La construction est subtile, ne suivant pas toujours la chronologie. On découvre des documents inédits, on en revient aux textes, à la parole d'Aragon lui-même. Surtout, Juquin fait des hypothèses, propose un point de vue. On est loin de ces biographies dites " à l'américaine ", où ne manque aucun détail, mais où la réflexion fait défaut. " Il n'est plus de chemin privé si l'histoire un jour y chemine ", écrivait Aragon dans Le Roman inachevé (1956). Juquin prend donc le point de vue de l'histoire...
En revanche, on a souvent moins bien parlé que ne le fait Juquin du précoce et boulimique lecteur qu'était Aragon, de sa découverte de Rimbaud et de Lautréamont, de sa folie d'écrire - " Même quand je n'ai pas l'air d'écrire je ne fais que me préparer à le faire " -, de son intérêt pour le journalisme - que Breton méprisait - ou de sa relation passionnelle avec Drieu la Rochelle, qui est dédicataire du Libertinage (1924). De ses relations avec les femmes aussi...
Enfin, le grand mérite de cette biographie - avec notamment une très intéressante lecture philosophique du Paysan de Paris (1926) -, est de donner envie de lire ou de relire celui qui disait " Les mots m'ont pris par la main " et répondait à ses détracteurs : " Commencez par me lire ! "
Josyane Savigneau - Le Monde du 8 novembre 2012
Pierre Juquin a fait le pari que tout n'était pas dit, et que, trente ans après sa mort, il était possible, non de dénicher quelque nouvelle anecdote, mais de comprendre le destin d'Aragon, de l'inscrire dans la grande polyphonie littéraire et politique qui a fait, de la Belle Époque à l'automne du XXe siècle, une certaine culture française. C'est ainsi qu'il procède, tenant les rênes des deux mains, entre les représentations d'un temps et les intuitions visionnaires de l'artiste.

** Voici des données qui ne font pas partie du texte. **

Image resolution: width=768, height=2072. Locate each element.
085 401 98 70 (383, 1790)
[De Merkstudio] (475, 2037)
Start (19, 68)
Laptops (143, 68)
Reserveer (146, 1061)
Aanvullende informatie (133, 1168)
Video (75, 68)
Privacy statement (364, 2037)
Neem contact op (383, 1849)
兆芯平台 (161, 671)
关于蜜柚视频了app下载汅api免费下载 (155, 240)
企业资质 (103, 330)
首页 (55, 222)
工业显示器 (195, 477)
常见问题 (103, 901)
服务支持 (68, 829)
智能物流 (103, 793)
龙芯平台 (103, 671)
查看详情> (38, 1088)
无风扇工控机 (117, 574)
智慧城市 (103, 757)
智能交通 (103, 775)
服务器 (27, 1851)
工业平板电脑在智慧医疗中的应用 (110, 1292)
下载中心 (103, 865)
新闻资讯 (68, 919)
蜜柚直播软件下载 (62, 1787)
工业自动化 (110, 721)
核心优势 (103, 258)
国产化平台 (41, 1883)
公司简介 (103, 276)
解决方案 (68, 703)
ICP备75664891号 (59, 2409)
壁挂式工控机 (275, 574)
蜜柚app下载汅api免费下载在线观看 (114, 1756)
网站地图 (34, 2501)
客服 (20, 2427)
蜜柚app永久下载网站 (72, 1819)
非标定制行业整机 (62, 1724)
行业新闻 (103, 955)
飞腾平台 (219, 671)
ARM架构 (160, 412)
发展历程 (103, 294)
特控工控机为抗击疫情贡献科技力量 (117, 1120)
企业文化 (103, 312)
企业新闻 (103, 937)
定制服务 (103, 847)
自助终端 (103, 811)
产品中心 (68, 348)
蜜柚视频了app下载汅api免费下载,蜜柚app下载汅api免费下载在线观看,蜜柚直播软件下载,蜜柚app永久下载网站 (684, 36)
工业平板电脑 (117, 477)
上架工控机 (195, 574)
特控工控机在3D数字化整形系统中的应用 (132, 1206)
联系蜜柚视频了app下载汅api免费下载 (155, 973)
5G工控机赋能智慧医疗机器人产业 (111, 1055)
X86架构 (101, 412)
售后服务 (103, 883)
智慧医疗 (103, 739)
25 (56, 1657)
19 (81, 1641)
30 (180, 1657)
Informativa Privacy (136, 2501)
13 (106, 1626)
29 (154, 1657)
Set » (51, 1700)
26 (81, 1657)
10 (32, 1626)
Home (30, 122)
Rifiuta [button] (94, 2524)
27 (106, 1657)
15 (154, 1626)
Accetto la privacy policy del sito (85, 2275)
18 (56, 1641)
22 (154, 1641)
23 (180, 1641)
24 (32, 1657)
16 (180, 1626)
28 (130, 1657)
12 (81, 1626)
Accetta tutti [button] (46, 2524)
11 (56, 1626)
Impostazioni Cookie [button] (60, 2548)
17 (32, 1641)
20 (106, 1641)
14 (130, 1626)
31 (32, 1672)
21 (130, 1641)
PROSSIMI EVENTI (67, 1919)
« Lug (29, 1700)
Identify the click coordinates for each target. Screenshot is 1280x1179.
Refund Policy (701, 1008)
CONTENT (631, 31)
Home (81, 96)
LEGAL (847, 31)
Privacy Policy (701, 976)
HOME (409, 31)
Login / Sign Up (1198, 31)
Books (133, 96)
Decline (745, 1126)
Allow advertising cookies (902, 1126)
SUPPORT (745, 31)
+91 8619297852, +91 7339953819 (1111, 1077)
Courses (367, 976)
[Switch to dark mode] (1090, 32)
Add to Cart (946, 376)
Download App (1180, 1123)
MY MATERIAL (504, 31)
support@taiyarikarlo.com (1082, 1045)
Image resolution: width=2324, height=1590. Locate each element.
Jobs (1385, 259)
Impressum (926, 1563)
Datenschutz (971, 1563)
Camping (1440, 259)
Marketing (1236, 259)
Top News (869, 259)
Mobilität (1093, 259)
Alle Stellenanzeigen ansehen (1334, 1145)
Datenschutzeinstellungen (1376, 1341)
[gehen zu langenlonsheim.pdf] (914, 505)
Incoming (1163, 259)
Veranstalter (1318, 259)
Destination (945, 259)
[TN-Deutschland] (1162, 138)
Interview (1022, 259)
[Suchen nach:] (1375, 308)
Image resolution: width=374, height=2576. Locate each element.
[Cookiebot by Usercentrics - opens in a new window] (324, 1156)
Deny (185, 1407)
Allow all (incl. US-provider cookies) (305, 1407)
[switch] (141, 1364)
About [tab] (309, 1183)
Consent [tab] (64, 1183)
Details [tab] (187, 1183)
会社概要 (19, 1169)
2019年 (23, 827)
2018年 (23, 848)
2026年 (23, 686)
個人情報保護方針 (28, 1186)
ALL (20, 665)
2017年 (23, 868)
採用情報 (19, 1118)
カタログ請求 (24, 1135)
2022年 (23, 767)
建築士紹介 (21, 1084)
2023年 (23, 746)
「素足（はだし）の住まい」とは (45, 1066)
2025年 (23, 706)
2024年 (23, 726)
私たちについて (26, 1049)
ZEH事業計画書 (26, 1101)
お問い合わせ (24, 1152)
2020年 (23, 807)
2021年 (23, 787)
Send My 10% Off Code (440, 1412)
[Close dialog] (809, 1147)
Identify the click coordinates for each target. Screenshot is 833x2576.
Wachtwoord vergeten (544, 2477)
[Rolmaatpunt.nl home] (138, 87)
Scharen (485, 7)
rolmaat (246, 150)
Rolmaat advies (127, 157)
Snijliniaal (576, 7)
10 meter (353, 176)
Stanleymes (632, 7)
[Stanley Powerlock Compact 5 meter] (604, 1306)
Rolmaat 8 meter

Alain Nicolas - L'Humanité du 6 décembre 2012
Il s'agit, pour l'heure, d'un premier volume qui couvre les quelque quarante premières années (1897-1939) de la vie de Louis Aragon. Pierre Juquin était qualifié pour s'engager dans une telle aventure. De tous les dirigeants du Parti communiste français, conduits dans les années 1960 et 1970 à croiser le monstre sacré dans les couloirs de la place du Colonel-Fabien, il était par sa formation intellectuelle le plus à même de distinguer ce qu'il y a d'admirable dans l'oeuvre et d'énigmatique dans l'homme.